2. Kenapa Aku Berbeda, Ma?

657 59 5
                                    

Malem beb😁
Minta vote dan komennya doong
😁😘😘

Gojek yang ku tumpangi berhenti tepat didepan gedung dua puluh lantai denga tulisan Rs. Mitra Husada dibagian ujung atas gedung.

Aku menyerahkan helm. Memberikan lima bintang pada smartphone yang dijulurkan oleh Mas gojek. Mengucapkan terimakasih atas jasanya mengantarkanku malam - malam begini ke rumah sakit lalu berlari masuk.

Telat. Aku telat kembali ke rumah sakit. Pertemuanku dengan Rafel menghabiskan waktu lebih banyak dari yang ku perkirakan.

Pembahasan tentang hubungan kami yang bisa dibilang sedang berada di ujung tanduk tak kunjung menemukan titik damai.

Pertengkaran selalu menjadi penutup disetiap pertemuan kami. Pertarungan emosi tak kunjung selesai. Ego dan keangkuhan mengusai. Tidak ada yang mau mengalah. Tidak ada yang bersedia berlapang dada mengakui kesalahan.

Aku dan Rafel. Kita sama - sama keras kepala. Kita punya prinsip dan sudut pandang yang ... sangat jauh berbeda. Setidaknya dalam satu bulan terakhir ini.

Aku lelah menghadapi keadaan ini. Aku ingin berhenti. Aku ingin menyerah.

Andai saja hati ini bisa dikompromi. Andai saja rasa ini bisa ku buang dengan mudah. Andai saja cinta itu bisa menghilang tanpa meninggalkan kenangan. Andai saja kekecewaan bisa ku libas dalam sekali helaan nafas. Andai ....

Bhuukk.

Aku merasa kepalaku membentur sesuatu yang keras. Tubuhku terhuyung kebelakang. Seperti melayang sesaat dan sebentar lagi akan jatuh berdebum dilantai.

Tidak. Aku tidak jadi terjatuh. Seseorang menarik lenganku lalu memelukku dengan erat. Aku terhenyak. Tubuh kami menempel dengan sempurna. Bisa ku dengar suara detak jantung yang berdetak dengan kencang.

Bukan. Itu bukan suara jantungku. Suara itu berasal dari seseorang dihadapanku. Yang sedang memelukku erat.

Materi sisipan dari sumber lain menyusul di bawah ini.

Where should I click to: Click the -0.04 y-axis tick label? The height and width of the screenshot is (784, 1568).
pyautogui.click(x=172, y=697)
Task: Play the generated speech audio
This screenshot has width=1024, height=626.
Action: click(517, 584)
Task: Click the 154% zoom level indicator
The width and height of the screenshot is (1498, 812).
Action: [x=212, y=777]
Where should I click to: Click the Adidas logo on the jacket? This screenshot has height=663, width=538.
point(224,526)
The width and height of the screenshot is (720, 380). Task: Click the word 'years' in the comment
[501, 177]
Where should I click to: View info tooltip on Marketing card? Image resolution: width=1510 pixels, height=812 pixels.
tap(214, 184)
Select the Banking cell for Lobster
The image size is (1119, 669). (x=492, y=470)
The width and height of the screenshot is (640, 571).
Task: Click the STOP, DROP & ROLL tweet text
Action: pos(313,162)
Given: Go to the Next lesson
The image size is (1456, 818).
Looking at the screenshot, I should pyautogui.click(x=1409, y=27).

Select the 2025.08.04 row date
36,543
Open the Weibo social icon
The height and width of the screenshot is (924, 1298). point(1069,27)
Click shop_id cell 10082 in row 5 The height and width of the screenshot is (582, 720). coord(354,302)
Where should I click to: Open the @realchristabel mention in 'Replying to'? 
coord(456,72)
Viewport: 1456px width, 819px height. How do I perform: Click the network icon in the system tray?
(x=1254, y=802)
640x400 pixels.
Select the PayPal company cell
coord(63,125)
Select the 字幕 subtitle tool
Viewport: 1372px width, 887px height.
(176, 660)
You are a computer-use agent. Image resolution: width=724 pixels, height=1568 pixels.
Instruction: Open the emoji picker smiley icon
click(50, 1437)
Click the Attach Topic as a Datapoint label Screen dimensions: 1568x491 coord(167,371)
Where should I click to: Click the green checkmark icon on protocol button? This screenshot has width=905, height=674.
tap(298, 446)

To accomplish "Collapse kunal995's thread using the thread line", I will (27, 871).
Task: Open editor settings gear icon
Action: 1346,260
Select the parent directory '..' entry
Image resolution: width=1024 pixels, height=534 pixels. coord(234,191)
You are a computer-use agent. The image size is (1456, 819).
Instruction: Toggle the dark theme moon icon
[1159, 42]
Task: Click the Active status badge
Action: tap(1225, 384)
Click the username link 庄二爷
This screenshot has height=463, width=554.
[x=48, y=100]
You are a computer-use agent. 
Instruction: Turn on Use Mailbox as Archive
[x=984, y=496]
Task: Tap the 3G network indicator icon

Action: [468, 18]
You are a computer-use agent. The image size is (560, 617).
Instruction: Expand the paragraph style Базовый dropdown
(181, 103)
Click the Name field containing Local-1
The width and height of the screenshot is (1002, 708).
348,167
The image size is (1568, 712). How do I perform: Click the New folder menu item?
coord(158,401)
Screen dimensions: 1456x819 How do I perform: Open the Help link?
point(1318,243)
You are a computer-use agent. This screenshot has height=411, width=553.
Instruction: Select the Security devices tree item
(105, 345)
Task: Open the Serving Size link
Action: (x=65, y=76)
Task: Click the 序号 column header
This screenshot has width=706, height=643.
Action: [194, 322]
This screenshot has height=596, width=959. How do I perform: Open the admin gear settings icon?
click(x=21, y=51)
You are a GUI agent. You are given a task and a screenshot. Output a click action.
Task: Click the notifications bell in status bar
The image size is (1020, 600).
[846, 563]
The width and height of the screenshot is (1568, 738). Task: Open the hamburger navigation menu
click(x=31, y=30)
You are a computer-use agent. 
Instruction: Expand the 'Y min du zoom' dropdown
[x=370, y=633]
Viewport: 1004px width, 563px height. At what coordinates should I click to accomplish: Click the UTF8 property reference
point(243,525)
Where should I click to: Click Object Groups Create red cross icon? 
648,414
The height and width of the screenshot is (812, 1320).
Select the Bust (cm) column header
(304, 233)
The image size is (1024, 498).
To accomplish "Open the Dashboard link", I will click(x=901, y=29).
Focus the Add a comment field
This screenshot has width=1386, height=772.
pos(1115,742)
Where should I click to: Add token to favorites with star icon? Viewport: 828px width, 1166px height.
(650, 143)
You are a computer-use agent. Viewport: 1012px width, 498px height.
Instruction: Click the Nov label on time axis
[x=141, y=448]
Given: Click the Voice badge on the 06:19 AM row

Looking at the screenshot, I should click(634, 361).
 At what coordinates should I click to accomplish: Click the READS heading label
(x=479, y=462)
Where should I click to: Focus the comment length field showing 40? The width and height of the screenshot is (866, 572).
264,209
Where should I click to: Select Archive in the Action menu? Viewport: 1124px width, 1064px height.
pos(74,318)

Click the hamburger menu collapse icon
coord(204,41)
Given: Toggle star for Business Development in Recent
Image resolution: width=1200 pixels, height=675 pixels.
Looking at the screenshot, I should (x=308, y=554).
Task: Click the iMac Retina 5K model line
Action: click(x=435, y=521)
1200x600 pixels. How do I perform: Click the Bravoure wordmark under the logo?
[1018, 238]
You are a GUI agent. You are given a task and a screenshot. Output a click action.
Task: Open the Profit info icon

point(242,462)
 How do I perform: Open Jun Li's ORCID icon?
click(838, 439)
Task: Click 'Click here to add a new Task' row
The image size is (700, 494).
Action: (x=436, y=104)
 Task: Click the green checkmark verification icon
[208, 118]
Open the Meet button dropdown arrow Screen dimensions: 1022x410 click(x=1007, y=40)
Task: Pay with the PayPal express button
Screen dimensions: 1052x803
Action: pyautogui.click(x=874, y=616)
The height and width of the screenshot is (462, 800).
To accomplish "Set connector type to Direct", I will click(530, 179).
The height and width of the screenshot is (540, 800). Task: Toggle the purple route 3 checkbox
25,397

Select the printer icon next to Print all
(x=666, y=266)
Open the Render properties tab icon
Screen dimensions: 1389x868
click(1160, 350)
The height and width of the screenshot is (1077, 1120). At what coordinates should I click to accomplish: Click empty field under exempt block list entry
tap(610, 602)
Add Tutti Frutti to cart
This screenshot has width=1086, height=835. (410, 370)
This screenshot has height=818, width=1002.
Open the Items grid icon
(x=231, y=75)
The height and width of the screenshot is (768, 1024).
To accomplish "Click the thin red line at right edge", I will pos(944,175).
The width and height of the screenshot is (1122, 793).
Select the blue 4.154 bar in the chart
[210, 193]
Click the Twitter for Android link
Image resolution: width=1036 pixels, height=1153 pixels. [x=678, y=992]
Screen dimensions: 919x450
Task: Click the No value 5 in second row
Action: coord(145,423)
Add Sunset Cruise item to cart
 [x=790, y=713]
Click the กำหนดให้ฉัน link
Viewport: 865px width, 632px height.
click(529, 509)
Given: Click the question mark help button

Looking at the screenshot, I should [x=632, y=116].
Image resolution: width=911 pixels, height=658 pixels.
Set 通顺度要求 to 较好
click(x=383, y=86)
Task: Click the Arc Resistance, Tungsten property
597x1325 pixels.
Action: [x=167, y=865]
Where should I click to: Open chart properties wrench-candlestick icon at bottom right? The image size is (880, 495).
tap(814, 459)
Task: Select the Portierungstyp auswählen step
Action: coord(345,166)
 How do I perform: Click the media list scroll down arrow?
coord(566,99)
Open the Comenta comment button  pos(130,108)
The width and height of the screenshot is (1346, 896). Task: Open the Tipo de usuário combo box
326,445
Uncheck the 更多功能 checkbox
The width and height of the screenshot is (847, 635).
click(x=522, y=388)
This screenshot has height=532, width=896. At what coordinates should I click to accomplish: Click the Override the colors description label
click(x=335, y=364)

"Ma ... Maaf, saya tidak sengaja,"aku langsung menarik diri."Saya buru - buru ... saya benar - benar minta maaf,"

"Ponselnya ..."aku meringis melihat benda pipih berwarna hitam tergeletak dilantai dengan kondisi layar retak.

Aku membungkuk. Memungut ponsel yang terlempar cukup jauh ke samping.

Astaga. Harga ponsel ini ... seharga satu tahun gajiku.

"Layarnya retak ..."aku bergumam pada diri sendiri sambil menggigit bibir penuh rasa bersalah. Ku elus layar ponsel yang memang retak dibeberapa bagian. Jiwa misqueen ku seketika berontak.

"Saya ganti,"ucapku lantang. Meski ada sesuatu yang bergejolak di dalam dada. Aku mengangkat wajah. Menatap tepat pada sepasang mata teduh yang dinaungi dua alis tebal.

Dia menatapku lekat. Tatapan menyelidik bercampur ... khawatir. Entahlah.

"Saya ganti,"ulangku kemudian karena ucapanku tadi tidak mendapat respon.

"Kamu ... kamu tidak apa - apa?"

Pertanyaan tidak terduga itu membuatku sedikit kaget.

"Gak ada yang luka?"dia bertanya lagi.

"Cengkramanku gak melukai kamu, kan?"dia mengangkat tangan dan menggerakkannya seperti gerakan melambai tepat didepan wajahku.

Aku tidak menjawab. Jadi, dia benar mengkhawatirkanku? Dia khawatir padaku dan bukan pada ponsel seharga satu tahun gajiku?

Aku ingin tertawa mengejek. Tapi kutahan sekuat tenaga. Aku sedang bertemu dengan putra sultan baik hati atau dengan bajingan brengsek yang sedang bermain peran menjadi nice guy?